Wow, so he votes Republican and he tends to sexist Neanderthals on the side. Sounds like a real winner. To my mom I just say, “Okay?”
“Anyway, he asked me to have a drink with him after the game. Maybe down at the Cozy Corner.” The Cozy Corner is the one bar in East Rockport that my mom goes to on the super rare occasion that she goes out with some of the other nurses from work. She says she likes that they have the Runaways on the jukebox.
“Okay,” I say again because I can’t think of what else to say. I wonder if this Republican John dude likes the Runaways. Highly doubtful.
“I just wanted to let you know I might be a little late getting home, but not too late,” she says, her fake smile back on her face, her voice a half-assed attempt at cheerful.
“So he’s taking you to the game?” I ask.
“Yeah. He’s picking me up. You don’t have to come out of your room or anything. I told him I’ll just come out when I see his car.”
“The car with the DELOBE bumper sticker on it?”
“Yes, Vivvy.” Deep sigh. Half hopeful eyes.
“Okay,” I say. “Well … have fun.”
My mom lingers a few beats too long, and I know she’s debating whether or not she should keep on trying to talk about this. But she just pulls me in for a hug and a kiss on the temple. She smells like the vanilla extract she loves to use as perfume, and all of a sudden I’m sorry for everything.
“Mom,” I say as she heads out of my bedroom.
“Yeah?”
“Have a good time.”
Her eyes light up for real at last.
*
The game is actually fun. Claudia picks me up and then we go to Lucy’s neighborhood, where she’s waiting on the porch of a little green-and-white bungalow. When Claudia’s Tercel pulls into the driveway, Lucy bounces up, dressed in jeans and a white T-shirt with red piping on the sleeves and collar. At least a dozen red plastic bracelets dance on one wrist. Her hands are still marked, too, like maybe she’s even touched up her hearts and stars a little.

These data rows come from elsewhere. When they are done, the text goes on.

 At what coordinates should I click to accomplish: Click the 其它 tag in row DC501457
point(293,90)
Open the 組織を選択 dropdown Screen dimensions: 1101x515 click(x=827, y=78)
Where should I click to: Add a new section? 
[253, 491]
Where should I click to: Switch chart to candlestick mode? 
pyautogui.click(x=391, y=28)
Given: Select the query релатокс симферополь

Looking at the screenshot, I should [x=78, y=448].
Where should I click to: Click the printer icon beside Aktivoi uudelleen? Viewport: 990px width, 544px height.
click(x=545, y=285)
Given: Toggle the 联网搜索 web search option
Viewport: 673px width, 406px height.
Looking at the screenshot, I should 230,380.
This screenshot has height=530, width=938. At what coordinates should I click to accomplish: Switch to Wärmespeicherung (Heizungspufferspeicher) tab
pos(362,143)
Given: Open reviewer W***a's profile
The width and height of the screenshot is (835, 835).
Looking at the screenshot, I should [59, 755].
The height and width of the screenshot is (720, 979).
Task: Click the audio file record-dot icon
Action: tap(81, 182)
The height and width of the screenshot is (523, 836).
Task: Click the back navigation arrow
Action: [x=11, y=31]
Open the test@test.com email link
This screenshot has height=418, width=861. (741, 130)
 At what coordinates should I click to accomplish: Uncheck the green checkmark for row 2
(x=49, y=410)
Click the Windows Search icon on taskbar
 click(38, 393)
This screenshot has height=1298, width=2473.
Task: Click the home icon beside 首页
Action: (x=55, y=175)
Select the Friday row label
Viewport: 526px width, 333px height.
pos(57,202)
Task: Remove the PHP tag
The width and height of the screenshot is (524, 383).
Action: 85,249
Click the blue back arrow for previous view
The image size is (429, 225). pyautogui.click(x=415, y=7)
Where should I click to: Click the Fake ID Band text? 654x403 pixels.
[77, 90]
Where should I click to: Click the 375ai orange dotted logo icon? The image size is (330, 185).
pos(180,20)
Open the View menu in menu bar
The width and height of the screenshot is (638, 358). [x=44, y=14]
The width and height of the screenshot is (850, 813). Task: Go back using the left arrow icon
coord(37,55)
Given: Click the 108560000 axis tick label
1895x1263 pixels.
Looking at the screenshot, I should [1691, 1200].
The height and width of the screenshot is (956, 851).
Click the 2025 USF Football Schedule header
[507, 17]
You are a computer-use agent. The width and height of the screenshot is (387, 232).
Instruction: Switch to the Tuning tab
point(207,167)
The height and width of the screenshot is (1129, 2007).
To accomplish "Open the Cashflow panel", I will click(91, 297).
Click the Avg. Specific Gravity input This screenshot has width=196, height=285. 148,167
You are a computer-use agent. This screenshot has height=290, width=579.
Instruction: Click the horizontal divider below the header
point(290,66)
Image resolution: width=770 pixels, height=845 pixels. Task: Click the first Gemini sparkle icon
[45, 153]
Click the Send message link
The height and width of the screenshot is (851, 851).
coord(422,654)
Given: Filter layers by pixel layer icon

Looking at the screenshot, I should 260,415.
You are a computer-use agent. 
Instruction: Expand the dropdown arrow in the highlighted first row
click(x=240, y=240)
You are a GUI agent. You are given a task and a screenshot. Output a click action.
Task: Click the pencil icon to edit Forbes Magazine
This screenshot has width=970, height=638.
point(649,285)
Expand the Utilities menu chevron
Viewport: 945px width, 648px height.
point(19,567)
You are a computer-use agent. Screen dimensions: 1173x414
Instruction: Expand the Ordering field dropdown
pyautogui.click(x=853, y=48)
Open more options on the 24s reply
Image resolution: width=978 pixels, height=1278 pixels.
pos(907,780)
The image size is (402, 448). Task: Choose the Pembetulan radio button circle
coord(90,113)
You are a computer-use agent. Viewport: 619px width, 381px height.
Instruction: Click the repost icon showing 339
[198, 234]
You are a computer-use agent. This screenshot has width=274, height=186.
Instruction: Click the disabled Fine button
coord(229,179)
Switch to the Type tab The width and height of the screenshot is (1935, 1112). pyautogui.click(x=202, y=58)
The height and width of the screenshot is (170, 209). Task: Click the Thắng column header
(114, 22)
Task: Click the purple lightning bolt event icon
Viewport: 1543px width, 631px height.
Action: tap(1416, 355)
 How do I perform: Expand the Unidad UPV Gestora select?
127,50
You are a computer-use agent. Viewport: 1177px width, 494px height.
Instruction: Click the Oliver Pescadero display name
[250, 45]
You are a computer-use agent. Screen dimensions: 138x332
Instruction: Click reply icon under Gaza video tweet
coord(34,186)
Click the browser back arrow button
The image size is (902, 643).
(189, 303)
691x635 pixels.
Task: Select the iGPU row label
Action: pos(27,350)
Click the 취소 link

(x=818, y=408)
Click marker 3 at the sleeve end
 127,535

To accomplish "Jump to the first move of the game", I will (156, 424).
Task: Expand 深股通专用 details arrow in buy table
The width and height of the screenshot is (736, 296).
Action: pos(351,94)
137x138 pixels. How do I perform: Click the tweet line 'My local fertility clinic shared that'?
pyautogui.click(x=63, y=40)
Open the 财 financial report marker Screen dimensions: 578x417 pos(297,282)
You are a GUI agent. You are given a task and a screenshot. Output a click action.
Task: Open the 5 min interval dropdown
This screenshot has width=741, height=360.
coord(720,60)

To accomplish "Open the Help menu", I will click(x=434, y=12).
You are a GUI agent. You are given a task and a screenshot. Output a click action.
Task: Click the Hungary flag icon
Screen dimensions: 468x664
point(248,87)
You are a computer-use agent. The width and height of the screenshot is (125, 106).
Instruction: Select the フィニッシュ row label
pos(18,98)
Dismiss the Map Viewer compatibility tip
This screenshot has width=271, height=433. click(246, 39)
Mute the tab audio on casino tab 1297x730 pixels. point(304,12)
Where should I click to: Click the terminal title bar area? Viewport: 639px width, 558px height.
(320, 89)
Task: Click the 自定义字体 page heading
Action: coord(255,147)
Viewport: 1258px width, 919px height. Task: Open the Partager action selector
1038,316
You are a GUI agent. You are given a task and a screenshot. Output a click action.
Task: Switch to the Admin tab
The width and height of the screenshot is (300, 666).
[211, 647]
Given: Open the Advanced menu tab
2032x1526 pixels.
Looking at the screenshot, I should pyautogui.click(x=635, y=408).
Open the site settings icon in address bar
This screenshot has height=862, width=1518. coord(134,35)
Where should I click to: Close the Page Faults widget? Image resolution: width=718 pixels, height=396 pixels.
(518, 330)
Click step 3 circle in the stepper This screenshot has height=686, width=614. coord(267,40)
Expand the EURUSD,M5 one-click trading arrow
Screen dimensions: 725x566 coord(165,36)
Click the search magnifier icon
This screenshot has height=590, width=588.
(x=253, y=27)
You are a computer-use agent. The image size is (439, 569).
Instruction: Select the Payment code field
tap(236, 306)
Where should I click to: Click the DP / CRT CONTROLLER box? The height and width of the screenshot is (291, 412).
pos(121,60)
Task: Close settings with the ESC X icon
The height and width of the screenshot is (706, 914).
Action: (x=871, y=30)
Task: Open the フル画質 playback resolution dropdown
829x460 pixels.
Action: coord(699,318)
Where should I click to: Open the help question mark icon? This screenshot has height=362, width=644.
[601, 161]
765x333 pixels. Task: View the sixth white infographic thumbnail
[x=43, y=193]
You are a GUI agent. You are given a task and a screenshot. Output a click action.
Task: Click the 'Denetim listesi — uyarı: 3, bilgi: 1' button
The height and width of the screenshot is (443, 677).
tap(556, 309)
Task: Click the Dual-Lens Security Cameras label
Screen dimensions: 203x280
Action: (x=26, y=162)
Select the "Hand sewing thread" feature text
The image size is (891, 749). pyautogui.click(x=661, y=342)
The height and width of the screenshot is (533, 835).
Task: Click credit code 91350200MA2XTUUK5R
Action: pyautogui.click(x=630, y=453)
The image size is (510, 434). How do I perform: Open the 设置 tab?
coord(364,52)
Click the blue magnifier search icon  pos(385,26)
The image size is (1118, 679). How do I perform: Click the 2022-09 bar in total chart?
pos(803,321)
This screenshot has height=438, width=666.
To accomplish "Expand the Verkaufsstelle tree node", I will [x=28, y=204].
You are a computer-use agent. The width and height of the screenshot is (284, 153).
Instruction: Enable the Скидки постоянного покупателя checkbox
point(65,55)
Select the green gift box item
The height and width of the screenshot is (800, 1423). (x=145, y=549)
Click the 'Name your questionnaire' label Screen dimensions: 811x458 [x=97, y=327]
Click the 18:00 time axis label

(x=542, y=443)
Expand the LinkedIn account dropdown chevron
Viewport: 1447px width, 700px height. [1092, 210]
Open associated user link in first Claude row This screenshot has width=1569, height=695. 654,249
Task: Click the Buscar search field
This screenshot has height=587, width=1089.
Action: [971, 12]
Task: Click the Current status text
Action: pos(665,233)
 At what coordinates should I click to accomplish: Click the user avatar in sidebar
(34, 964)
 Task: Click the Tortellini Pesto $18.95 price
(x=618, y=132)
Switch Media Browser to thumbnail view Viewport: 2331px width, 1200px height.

“Hey,” she says. “Thanks for coming to get me.” She slides into the back and immediately pops her head in between the driver and passenger seats. “This is the first time I’ve gone out or, like, done anything since I moved here.” She sounds a little breathless, like maybe she’s kind of nervous.
“It was no big deal to come get you,” says Claudia, and the truth is, it’s easy to be around Lucy. When we meet up with Sara and Kaitlyn and Meg and the other girls we always hang out with, Lucy keeps up with them no problem, her easy, bubbly chatter acting as super hilarious new-girl commentary on the ways of an East Rockport football game.
“Wait, how much money did they spend on that Jumbotron? Aren’t our math textbooks from the ’70s?”
“When does Mitchell Wilson get trotted out on his golden chariot, pulled by white horses?”
“If the Pirates don’t win, do we all have to drink spiked Kool-Aid, or what?”
The other girls and I take time to catch Lucy up on all the town gossip, pointing out the half dozen former Pirates football players in the stands who were going to be big NFL stars until they suffered injuries or got kicked out of college for too many DUIs. Now they’re old men with potbellies that stretch out their orange East Rockport Booster T-shirts, and they watch every move on the field with expressionless faces. During halftime when all of us make our way through the crowd to the Booster Booth to get popcorn, we run into Meemaw and Grandpa, and Lucy smiles and introduces herself and looks them in the eyes and shakes their hands, and I know Meemaw will describe her later as “that lovely Spanish girl who was so darn charming.”